◆ DATASET ROWS:
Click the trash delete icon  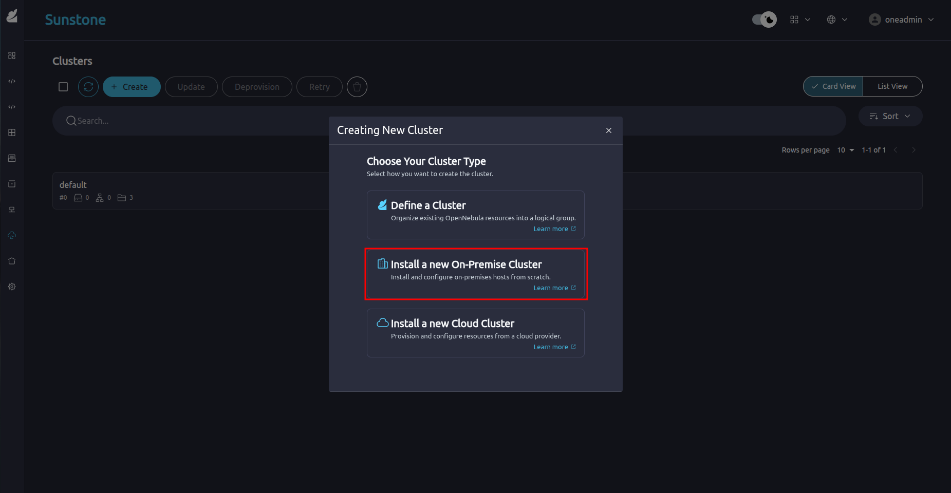(x=357, y=87)
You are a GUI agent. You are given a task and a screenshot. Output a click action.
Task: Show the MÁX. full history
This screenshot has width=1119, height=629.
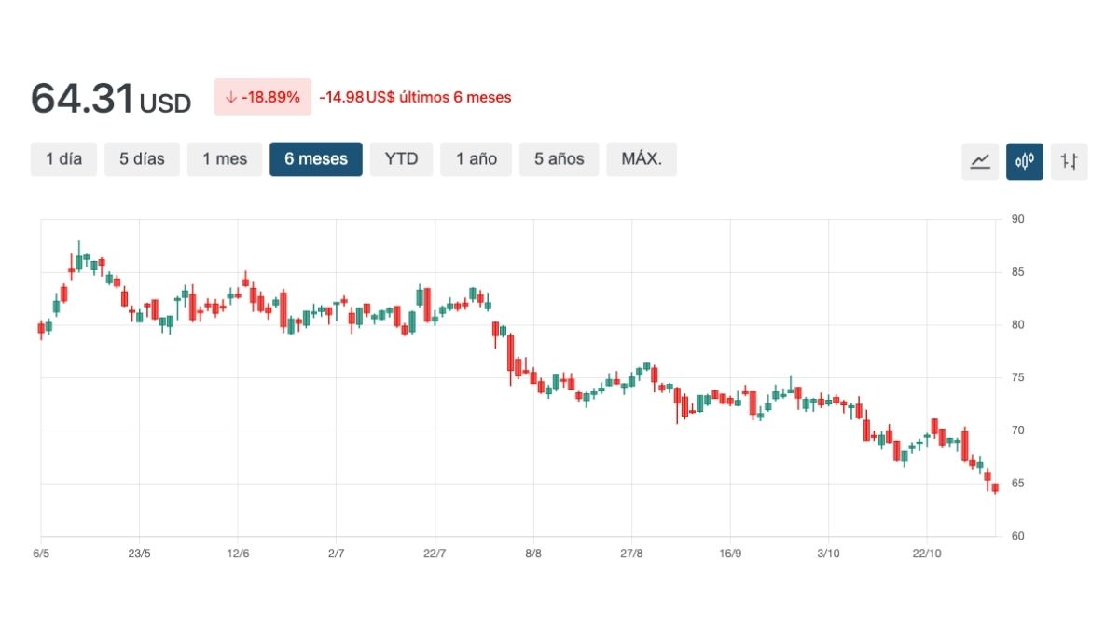coord(642,159)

◆ DIRECTIONS: Rewrite everything from the line containing "You are a GUI" down to the end of the material, putting "screen capture" in place of "screenshot" and changing nothing else. Leave the pictures out of your answer.

◆ RESPONSE TO THIS EXERCISE:
You are a GUI agent. You are given a task and a screen capture. Output a click action.
Task: Show the MÁX. full history
This screen capture has width=1119, height=629.
coord(642,159)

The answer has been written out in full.